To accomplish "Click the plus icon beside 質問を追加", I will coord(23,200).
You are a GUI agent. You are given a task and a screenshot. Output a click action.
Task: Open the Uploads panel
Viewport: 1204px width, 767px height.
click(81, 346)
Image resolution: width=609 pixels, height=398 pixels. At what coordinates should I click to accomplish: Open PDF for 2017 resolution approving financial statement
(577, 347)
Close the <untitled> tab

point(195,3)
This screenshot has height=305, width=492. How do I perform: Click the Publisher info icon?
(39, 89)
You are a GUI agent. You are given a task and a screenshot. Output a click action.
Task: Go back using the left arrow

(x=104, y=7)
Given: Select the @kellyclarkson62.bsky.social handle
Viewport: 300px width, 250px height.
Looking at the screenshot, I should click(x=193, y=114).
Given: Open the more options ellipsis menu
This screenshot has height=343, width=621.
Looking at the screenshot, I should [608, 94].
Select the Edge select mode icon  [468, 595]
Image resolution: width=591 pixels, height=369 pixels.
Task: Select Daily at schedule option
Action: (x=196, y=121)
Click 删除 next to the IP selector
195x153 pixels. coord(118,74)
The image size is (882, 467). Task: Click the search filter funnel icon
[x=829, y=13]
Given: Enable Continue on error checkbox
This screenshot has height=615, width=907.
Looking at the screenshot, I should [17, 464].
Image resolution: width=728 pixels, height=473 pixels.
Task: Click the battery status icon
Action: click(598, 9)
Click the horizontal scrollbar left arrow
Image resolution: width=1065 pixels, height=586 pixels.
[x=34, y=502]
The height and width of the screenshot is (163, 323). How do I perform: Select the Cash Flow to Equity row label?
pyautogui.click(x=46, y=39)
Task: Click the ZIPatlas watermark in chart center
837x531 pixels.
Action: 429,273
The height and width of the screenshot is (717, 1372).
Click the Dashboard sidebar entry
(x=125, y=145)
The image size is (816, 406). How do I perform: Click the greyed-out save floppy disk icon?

* * * * * * * * *

> _Exercise aim_
Return the full listing, word for word.

> _Solution for this task_
To accomplish "Click the plus icon beside 質問を追加", I will coord(23,200).
You are a GUI agent. You are given a task and a screenshot. Output a click action.
Task: Open the Uploads panel
Viewport: 1204px width, 767px height.
click(81, 346)
Image resolution: width=609 pixels, height=398 pixels. At what coordinates should I click to accomplish: Open PDF for 2017 resolution approving financial statement
(577, 347)
Close the <untitled> tab

point(195,3)
This screenshot has height=305, width=492. How do I perform: Click the Publisher info icon?
(39, 89)
You are a GUI agent. You are given a task and a screenshot. Output a click action.
Task: Go back using the left arrow

(x=104, y=7)
Given: Select the @kellyclarkson62.bsky.social handle
Viewport: 300px width, 250px height.
Looking at the screenshot, I should click(x=193, y=114).
Given: Open the more options ellipsis menu
This screenshot has height=343, width=621.
Looking at the screenshot, I should [608, 94].
Select the Edge select mode icon  [468, 595]
Image resolution: width=591 pixels, height=369 pixels.
Task: Select Daily at schedule option
Action: (x=196, y=121)
Click 删除 next to the IP selector
195x153 pixels. coord(118,74)
The image size is (882, 467). Task: Click the search filter funnel icon
[x=829, y=13]
Given: Enable Continue on error checkbox
This screenshot has height=615, width=907.
Looking at the screenshot, I should [17, 464].
Image resolution: width=728 pixels, height=473 pixels.
Task: Click the battery status icon
Action: click(598, 9)
Click the horizontal scrollbar left arrow
Image resolution: width=1065 pixels, height=586 pixels.
[x=34, y=502]
The height and width of the screenshot is (163, 323). How do I perform: Select the Cash Flow to Equity row label?
pyautogui.click(x=46, y=39)
Task: Click the ZIPatlas watermark in chart center
837x531 pixels.
Action: 429,273
The height and width of the screenshot is (717, 1372).
Click the Dashboard sidebar entry
(x=125, y=145)
The image size is (816, 406). How do I perform: Click the greyed-out save floppy disk icon?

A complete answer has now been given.